===== Texto citado

Filmar el proceso creativo de un artista es lo más parecido a un juego de espejos, donde el que mira debe recoger sin intromisiones el trabajo del que es mirado. Además el género documental, en su vertiente hagiográfica, permite reflejar las glorias del artista y las miserias del ser humano en apenas un par de escenas, de una manera directa y sin las exigencias de la ficción. Henri-Georges Clouzot y Víctor Erice construyeron hermosas películas sobre las obras de Picasso y Antonio López, siendo conscientes de que el lugar en el que se coloca la cámara, la relación de un plano respecto a otro en el montaje o la iluminación de cada escena son parte esencial de lo que el espectador recibe en la pantalla, pero ¿han afectado a la labor del artista? ¿Le han condicionado? Sin duda depende del director, e Isaki Lacuesta se sitúa siempre a un milímetro de la emoción en "El cuaderno de barro". Su captación de los movimientos y de las palabra de Miquel Barceló en el entorno natural de Mali, lugar de residencia del autor mallorquín, es respetuoso con la persona y con el artista, a través de una mirada humanista que observa y participa del hecho artístico sin injerencias y sin diluir el discurso visual de este magnífico documental.

==========
===== Datos proporcionados

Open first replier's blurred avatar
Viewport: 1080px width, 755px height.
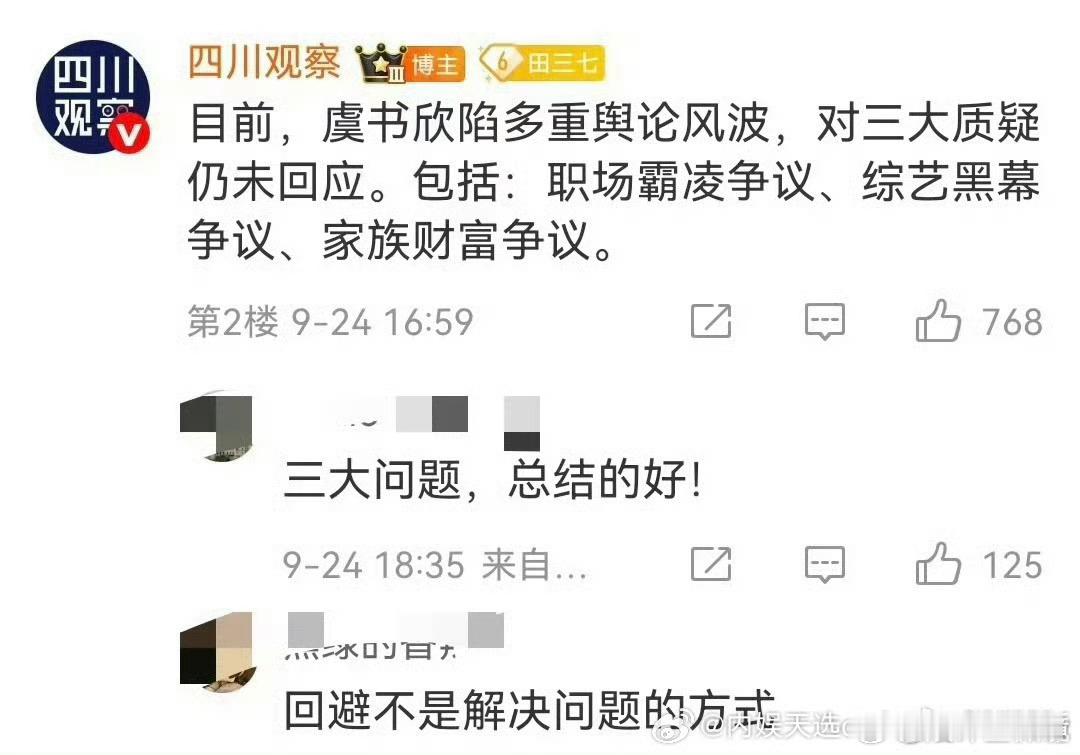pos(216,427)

==========
===== Datos proporcionados

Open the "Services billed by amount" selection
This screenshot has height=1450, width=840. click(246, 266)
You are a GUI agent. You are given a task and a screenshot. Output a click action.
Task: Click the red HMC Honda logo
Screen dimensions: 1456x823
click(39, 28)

==========
===== Datos proporcionados

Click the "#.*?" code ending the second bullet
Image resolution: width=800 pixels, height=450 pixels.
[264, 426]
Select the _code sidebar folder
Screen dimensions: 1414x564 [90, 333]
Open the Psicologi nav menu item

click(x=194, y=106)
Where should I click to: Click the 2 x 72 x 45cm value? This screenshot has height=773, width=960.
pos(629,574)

==========

■ **Enunciado 1**
¿Concuerdan con el texto sobre el documental de Isaki Lacuesta las afirmaciones (a), (b) y (c)? Responde sí o no a cada una y cita literalmente las palabras del texto que lo deciden.
(a) Henri-Georges Clouzot hizo una película sobre la obra de Picasso.
(b) Miquel Barceló reside en Mali.
(c) La mirada de Lacuesta diluye el discurso visual del documental.
■ **Enunciado 2**
¿Puedes prolongar el texto sobre el documental de Isaki Lacuesta a partir de su última frase?

■ **Solución 1**
(a) Sí: "Henri-Georges Clouzot y Víctor Erice construyeron hermosas películas sobre las obras de Picasso y Antonio López".
(b) Sí: "en el entorno natural de Mali, lugar de residencia del autor mallorquín".
(c) No: "sin injerencias y sin diluir el discurso visual de este magnífico documental".

■ **Solución 2**
Lacuesta es un cineasta inclasificable cuyos films son los pasos de un camino de meta incierta. Cada uno de sus proyectos supone un viraje y cada viraje un riesgo. "El cuaderno de barro" maneja pocos pero riquísimos elementos: la relación de Barceló con los lugareños, apuntes de su trabajo sobre el papel comido por las termitas, sobre la pared de una cueva, sobre las pizarras en las que retrata la mirada extraviada de los negros albinos. Y como eje vertebrador de la película, la performance "Paso Doble" que el propio Barceló representa junto al bailarín y coreógrafo Josef Nadj para los vecinos de la región. Todos estos momentos no pretenden ilustrar la vida de Barceló en Mali, sino esbozar un dibujo del natural detrás de cuyas líneas claras y sencillas se adivina un trasfondo de gran profundidad, el de la relación del hombre con la naturaleza, el paso del tiempo y la participación del entorno en la obra de un artista. 
Miquel Barceló es uno de los más importantes autores de su generación, pero "El cuaderno de barro" tiene la virtud de no molestarse en anunciarlo, de no hacer de ello su bandera. Cada imagen que rueda Isaki Lacuesta lo sugiere casi por omisión, de ahí se deriva la confianza y la estima, la honestidad que se establece a uno y otro lado de la cámara.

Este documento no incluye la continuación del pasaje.